(Text to read):
####################

‘Low bridge, everybody down’: A fascinating talk about the Erie Canal

– Photo from the Library of Congress
Locked in: Lake Erie, where the Erie Canal starts, is about 570 feet above sea level; in Albany, where the canal ends, it’s about 2 feet above sea level. In between, harnessing gravity, are 35 locks, or gates, separating sections of the canal so that the upper level does not flood the lower level. The locks allow boats to pass from one section and water level to a different section and water level. 

NEW SCOTLAND – Use of the Erie Canal today is far from what was intended when it opened in 1825, surpassed by cargo ships, trains, planes, and trucks. Its main function today is recreation and tourism although the canal’s non-tourism economic impact on the Capital Region is about $3.3 billion, according to a study from the New York State Canal Corporation.

It’s difficult to overstate the importance of the Erie Canal to New York’s economic and social history. Yes, it was a commercial windfall for some but for many it became a superhighway that moved people, goods, and ideas.

On Wednesday, June 6, at the Clarksville Historical Society, Brad Utter, a senior historian and curator from the New York State Museum, gave it a shot. He was there to discuss the first and seconds phases of the museum’s exhibit: “Enterprising Waters: New York’s Erie Canal.” The second phase is due to open this fall.

Utter spoke with The Enterprise before his presentation.

“There are a lot of arguments that New York City was on its way to surpass Boston, Philadelphia, and Baltimore as the center of commerce for the country, but the canal solidified that as far as commercial supremacy is concerned – and population supremacy as well,” Utter told The Enterprise.

####################

(Provided data):
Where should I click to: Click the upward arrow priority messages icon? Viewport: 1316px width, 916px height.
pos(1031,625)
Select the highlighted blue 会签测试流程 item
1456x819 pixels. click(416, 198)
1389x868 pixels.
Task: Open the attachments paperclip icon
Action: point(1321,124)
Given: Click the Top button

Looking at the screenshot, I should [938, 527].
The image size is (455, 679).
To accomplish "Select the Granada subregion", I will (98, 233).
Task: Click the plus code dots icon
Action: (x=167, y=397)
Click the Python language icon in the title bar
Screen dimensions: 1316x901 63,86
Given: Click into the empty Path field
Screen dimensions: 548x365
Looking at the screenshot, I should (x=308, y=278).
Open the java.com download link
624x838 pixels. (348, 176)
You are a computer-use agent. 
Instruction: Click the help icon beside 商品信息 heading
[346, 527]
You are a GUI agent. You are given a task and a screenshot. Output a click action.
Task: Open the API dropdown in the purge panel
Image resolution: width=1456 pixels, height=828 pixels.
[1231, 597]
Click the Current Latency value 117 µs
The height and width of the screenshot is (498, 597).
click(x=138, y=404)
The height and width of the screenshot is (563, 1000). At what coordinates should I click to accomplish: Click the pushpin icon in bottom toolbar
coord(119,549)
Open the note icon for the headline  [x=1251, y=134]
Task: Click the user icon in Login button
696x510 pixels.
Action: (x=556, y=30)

####################

(Short problem): Retype the passage from the Erie Canal article between "On Wednesday, June" and "told The Enterprise.", inclusive.

(Expected answer):
On Wednesday, June 6, at the Clarksville Historical Society, Brad Utter, a senior historian and curator from the New York State Museum, gave it a shot. He was there to discuss the first and seconds phases of the museum’s exhibit: “Enterprising Waters: New York’s Erie Canal.” The second phase is due to open this fall.

Utter spoke with The Enterprise before his presentation.

“There are a lot of arguments that New York City was on its way to surpass Boston, Philadelphia, and Baltimore as the center of commerce for the country, but the canal solidified that as far as commercial supremacy is concerned – and population supremacy as well,” Utter told The Enterprise.